To put this in more concrete terms, imagine you’re trying to measure fluency of some text. The golden-hammer approach is to learn some n-grams from a large corpus and use the information to see if the produced text has likely n-grams or not. If the text was produced by something that uses n-grams, even if the training corpora are different, it will get a better score than text produced by say, a hierarchical MT system.
Mutton 2007 showed this by using various syntactic parsers to evaluate text fluency. They found that the correlation between metrics and humans changed significantly when the evaluation method differed from the generation method (e.g. hierarchical vs ngram).
Fluency and Adequacy
I mentioned this in my previous post, Translation quality can be broken down into fluency and adequacy.
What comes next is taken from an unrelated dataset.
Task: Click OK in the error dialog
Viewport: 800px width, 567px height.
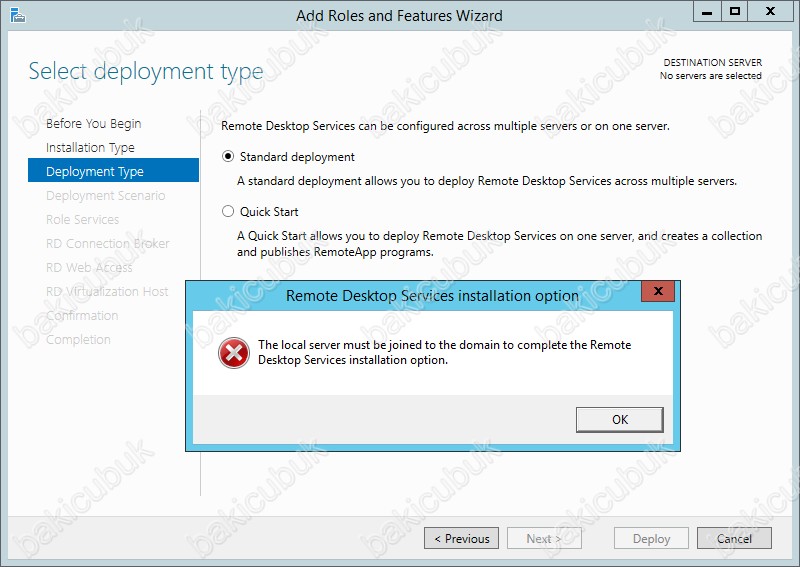Action: point(620,419)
All three of the most popular evaluation metrics produce scores which do not differentiate between fluency and adequacy. Indeed, the gold-standard references which are being used mix fluency and adequacy.
There are evaluation metrics being developed that can independently evaluate fluency and/or adequacy (Banchs 2011, Lo 2011, Mutton 2007) (thanks to Graham for these).
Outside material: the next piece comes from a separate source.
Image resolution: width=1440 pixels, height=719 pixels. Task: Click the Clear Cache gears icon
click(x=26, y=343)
To promote fluency of output, MT systems already have a language model \(P(e)\) in the classic \(P(e)P(e|f)\). In addition, some MT systems use evaluation (particularly BLEU score) to direct learning methods. I would be interested in seeing if using fluency- and adequacy-only metrics could be used in the training process to produce better output.
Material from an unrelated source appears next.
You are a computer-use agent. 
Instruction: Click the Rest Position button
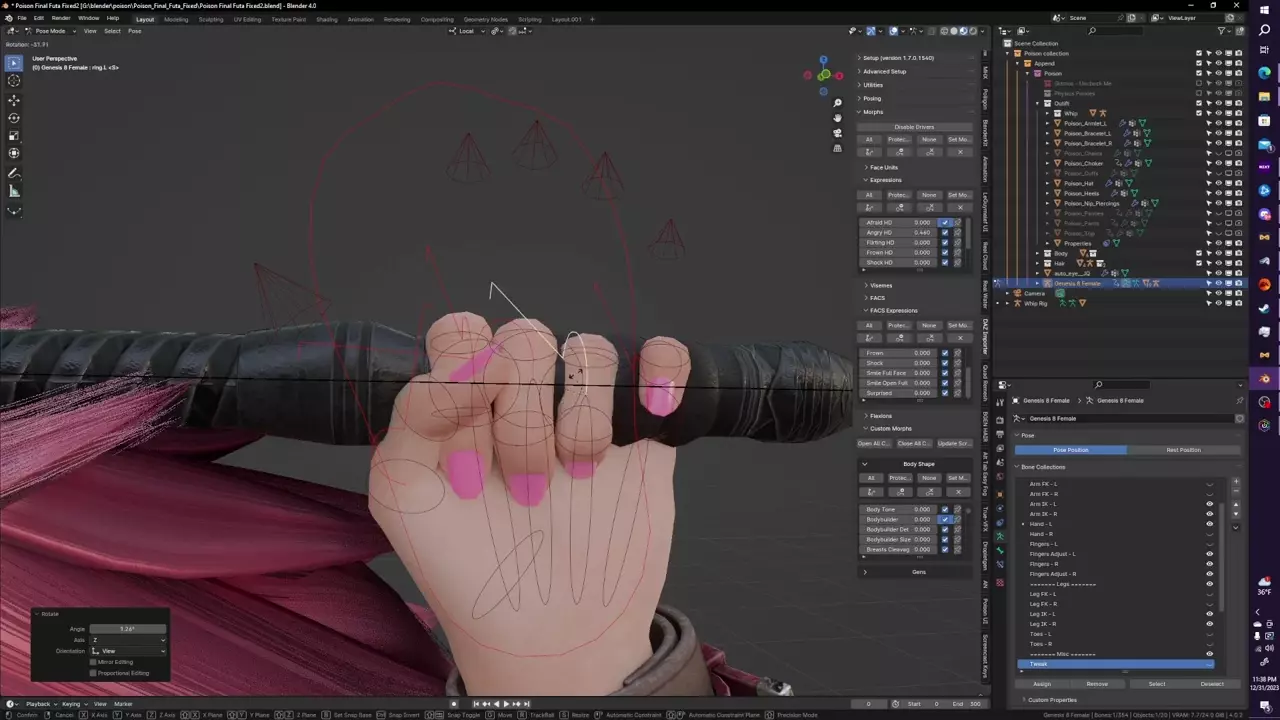[1183, 450]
On a related note, in reading about log-linear systems, it was suggested that ungrammatical sentences could be penalised by including a parameter that evaluates whether a sentence has a verb or not. I’ve yet to look into the details of a real system where this has been used. It seems that these kind of problems could be detected up with simple chunking without the need for an expensive syntactic parse, but maybe the hardest part would be promoting grammatical sentences without affecting the adequacy of the translation.
TODO: Find models that use such general syntactic information.
Final Thoughts
Evaluation models that separately score fluency and adequacy seem to better represent the way humans can evaluate sentences. I’m curious to see how treating them independently can be used to improve fluent output.
Each evaluation metric seems to have its own unique flaws and none of them are perfect. Newer improved algorithms are being created but it seems that part of the problem with their wider use seems to standardisation. BLEU, NIST and other scores are still the de-facto standard, and while other metrics exist they don’t have the wider use of the main three.
I’ve still got a lot more reading to do.